8. Data sources and processing 

The data used to attain the Fund’s environmental and social characteristics is the data comprised in each investee company’s ESG Score.  The ESG Score Provider sources this data based on information, policies and reports provided by investee companies.  In order to ensure data quality, the ESG Score Provider ensures that the information provided correlates to underlying sources (for example, Board minutes and meter readings).  Should there be any data gaps due to lack of information provided by the investee company, the ESG Score Provider will use third party sources to provide estimates.  The Manager anticipates that no more than 30% of the data comprising the ESG Score will be estimated. 
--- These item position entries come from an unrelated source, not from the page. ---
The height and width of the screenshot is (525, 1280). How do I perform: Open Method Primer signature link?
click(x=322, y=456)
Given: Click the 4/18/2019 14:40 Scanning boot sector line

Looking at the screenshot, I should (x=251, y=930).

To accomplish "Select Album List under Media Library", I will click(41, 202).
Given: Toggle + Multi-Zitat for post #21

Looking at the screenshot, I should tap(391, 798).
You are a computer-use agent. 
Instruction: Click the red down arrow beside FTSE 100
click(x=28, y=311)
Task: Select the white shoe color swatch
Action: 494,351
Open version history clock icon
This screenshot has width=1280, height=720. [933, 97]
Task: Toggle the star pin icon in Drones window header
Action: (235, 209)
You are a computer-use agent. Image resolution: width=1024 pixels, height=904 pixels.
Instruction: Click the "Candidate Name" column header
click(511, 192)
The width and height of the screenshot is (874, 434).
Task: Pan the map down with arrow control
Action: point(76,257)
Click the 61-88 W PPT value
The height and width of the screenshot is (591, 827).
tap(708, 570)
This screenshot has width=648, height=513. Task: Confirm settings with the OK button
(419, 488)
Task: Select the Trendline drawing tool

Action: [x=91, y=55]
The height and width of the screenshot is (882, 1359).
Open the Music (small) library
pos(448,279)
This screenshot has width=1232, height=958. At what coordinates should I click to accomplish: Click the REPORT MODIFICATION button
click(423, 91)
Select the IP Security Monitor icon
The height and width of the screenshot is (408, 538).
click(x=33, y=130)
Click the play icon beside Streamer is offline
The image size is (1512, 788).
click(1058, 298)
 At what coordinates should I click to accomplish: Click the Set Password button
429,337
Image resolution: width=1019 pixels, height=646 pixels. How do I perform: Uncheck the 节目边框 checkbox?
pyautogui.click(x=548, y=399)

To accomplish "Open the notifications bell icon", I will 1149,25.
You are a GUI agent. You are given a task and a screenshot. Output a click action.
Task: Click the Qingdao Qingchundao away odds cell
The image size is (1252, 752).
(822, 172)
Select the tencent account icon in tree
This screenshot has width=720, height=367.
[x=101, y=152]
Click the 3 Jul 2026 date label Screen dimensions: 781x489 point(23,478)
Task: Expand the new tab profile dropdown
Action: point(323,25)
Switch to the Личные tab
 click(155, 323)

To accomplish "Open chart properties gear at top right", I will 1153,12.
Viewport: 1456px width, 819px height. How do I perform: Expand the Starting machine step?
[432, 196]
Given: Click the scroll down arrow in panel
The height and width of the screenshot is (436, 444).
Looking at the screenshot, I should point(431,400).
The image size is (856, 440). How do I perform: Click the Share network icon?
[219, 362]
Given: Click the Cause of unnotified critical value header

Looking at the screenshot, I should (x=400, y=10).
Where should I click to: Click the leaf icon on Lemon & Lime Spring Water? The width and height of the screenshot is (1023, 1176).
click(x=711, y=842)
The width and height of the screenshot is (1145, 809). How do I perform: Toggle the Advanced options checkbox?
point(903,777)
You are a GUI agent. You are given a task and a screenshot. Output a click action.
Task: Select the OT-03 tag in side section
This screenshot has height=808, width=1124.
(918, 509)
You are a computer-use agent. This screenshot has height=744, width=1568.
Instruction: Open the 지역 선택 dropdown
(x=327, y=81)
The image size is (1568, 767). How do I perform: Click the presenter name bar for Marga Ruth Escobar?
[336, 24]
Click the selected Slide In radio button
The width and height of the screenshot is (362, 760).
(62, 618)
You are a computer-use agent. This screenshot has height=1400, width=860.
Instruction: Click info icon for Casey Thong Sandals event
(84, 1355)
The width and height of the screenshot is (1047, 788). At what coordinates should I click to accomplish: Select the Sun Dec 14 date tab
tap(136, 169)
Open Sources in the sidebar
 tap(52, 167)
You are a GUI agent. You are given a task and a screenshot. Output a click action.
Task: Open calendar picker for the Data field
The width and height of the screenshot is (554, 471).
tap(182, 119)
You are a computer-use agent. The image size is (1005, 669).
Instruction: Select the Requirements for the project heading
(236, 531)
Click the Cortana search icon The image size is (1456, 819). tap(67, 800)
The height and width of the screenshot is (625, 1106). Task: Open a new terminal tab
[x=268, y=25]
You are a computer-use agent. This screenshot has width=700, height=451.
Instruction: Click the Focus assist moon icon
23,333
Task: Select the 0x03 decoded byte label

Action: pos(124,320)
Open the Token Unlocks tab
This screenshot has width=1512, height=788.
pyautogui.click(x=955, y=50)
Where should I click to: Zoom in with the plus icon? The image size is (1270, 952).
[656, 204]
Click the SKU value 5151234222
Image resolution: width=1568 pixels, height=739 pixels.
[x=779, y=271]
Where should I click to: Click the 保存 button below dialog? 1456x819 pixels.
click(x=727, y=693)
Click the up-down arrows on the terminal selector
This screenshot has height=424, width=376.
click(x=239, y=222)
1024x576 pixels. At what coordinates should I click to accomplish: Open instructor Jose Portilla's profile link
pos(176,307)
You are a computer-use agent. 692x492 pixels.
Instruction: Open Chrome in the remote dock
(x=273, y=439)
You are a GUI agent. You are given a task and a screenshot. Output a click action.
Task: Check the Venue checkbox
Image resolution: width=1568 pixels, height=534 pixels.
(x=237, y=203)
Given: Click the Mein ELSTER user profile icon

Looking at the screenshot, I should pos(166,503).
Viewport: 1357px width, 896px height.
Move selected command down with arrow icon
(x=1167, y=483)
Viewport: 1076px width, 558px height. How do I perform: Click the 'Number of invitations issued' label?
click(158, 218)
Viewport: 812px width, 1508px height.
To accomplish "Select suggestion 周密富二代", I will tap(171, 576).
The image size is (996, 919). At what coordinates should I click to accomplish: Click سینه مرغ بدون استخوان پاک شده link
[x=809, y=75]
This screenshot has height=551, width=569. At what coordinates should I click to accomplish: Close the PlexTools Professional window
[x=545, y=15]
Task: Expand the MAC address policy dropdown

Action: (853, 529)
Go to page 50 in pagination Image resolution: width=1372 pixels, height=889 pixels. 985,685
The ESG Score is comprised of several metrics (as outlined in section 7 above) against which companies are assessed to determine their ESG Score.  The following factors are taken into account when selecting each investee company’s ESG evaluation areas:

  • Sector
  • Utilities management (e.g., responsible for utilities or not)
  • Vehicle usage
  • Number and type of staff
  • Client base
  • Nature of operations
  • Regulatory / compliance drivers
  • Client base

Each metric is scored 0-4, which are then aggregated to deliver overall sectional scores for Environmental, Social and Governance as well. A target score is then set for each metric with tailored recommended actions for the investee company (which the Manager will consider when developing the ESG Roadmap). The results of the scoring methodology are loaded onto a portal which is accessible by the investee company, the ESG Score Provider, and the Manager. Scoring is refreshed on a daily basis, giving live updates of performance based on which elements of their action plan an investee company has completed. Each year, the ESG Score Provider will revisit investee companies to review and assess completed action plan items, as well as develop further objectives for the upcoming year. 

 

9. Limitations to methodologies and data 

The ESG Score Provider’s assessment is based on data, policies and reports provided by investee companies. This information is then screened against the metrics comprising the ESG Score based on industry best practices and international sustainability guidelines.  The scoring methodology does not include consideration of quantitative indicators against all of the metrics which comprise the ESG Score.  However this limitation does not affect the attainment of the environmental and social characteristics as these metrics can still be monitored and rated by a comprehensive list of qualitative indicators related to investee companies policies, actions, and results. In order to take action to address this limitation, the Manager (through the ESG Score Provider) will also collect additional quantitative key performance indicators across the Fund portfolio, addressing material aspects for the sectors where the investee companies operate.


10. Due diligence 

See section 4, above: ‘Investment strategy’ for details of the due diligence carried out on the underlying assets. 


11. Engagement policies

The engagement process for the Fund includes the following elements:

  • ESG advisors work with each investee company to identify material ESG topics and corresponding KPIs relevant to reducing principle adverse impacts (“PAIs”). For example, if a company is flagged under Mandatory PAI Indicator 1 (greenhouse gas emissions), appropriate KPIs such as Scope 1–3 emissions and reduction targets may be developed.
  • Based on the identified PAIs and other material ESG factors, each investee company receives a customised ESG Roadmap that sets out actions, timelines, and targets to address specific adverse impacts. These plans are agreed upon during the early stages of ownership and regularly revisited.
  • While external ESG advisors support the analysis and engagement process, ultimate accountability for integrating PAI considerations into investment decisions rests with the Manager’s Investment Team. PAI insights are factored into screening, due diligence, and ongoing portfolio monitoring.